WHAT IS REQUIRED
Check every line of the data for the string "topic" and copy the ones that have it.

RECORDS FOR THE EXERCISE

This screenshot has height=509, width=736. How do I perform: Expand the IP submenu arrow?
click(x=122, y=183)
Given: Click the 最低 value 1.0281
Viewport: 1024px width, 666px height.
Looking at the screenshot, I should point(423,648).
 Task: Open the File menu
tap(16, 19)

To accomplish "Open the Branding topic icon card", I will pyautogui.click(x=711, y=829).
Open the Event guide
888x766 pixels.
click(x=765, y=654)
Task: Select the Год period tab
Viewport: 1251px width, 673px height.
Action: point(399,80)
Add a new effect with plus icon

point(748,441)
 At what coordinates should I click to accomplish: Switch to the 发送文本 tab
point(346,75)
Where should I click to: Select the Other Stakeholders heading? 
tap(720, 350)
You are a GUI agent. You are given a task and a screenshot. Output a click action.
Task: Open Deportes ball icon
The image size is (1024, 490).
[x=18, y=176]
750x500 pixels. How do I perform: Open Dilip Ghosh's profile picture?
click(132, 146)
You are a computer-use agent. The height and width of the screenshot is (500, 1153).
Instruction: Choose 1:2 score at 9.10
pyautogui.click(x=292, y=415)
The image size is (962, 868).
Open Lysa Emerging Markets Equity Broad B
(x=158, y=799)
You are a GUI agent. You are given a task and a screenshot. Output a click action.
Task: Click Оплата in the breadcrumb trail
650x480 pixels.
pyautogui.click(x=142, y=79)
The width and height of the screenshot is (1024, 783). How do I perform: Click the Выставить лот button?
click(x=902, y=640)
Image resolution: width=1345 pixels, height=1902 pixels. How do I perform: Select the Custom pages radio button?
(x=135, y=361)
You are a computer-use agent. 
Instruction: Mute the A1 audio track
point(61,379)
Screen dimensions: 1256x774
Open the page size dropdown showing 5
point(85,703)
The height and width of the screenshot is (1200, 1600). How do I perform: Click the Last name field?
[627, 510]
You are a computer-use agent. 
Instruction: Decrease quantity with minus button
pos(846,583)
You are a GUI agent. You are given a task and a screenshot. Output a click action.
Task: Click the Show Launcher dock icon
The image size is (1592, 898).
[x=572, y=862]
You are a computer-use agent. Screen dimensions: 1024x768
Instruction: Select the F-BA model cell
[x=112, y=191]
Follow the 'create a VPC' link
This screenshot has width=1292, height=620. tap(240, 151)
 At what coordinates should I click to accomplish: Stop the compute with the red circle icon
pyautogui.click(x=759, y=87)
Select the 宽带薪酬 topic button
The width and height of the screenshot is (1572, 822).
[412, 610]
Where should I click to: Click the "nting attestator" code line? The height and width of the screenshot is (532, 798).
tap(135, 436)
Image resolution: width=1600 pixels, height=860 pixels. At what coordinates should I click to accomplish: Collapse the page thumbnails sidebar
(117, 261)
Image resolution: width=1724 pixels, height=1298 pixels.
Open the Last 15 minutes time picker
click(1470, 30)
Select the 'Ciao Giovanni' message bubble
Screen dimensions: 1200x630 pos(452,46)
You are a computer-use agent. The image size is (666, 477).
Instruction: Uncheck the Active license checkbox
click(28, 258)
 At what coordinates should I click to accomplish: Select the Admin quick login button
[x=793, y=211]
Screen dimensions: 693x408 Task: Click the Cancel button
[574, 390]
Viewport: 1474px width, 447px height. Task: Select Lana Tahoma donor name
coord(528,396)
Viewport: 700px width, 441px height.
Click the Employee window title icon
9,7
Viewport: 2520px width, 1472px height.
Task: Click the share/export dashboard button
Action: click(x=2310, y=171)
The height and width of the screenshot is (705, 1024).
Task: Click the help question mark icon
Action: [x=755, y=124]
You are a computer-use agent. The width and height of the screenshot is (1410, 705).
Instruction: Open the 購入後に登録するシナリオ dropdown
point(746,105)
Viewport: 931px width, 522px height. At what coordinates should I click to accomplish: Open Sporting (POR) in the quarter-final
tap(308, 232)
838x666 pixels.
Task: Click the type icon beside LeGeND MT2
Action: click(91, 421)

ANSWER AREA
To accomplish "Open the Branding topic icon card", I will pyautogui.click(x=711, y=829).
Select the 宽带薪酬 topic button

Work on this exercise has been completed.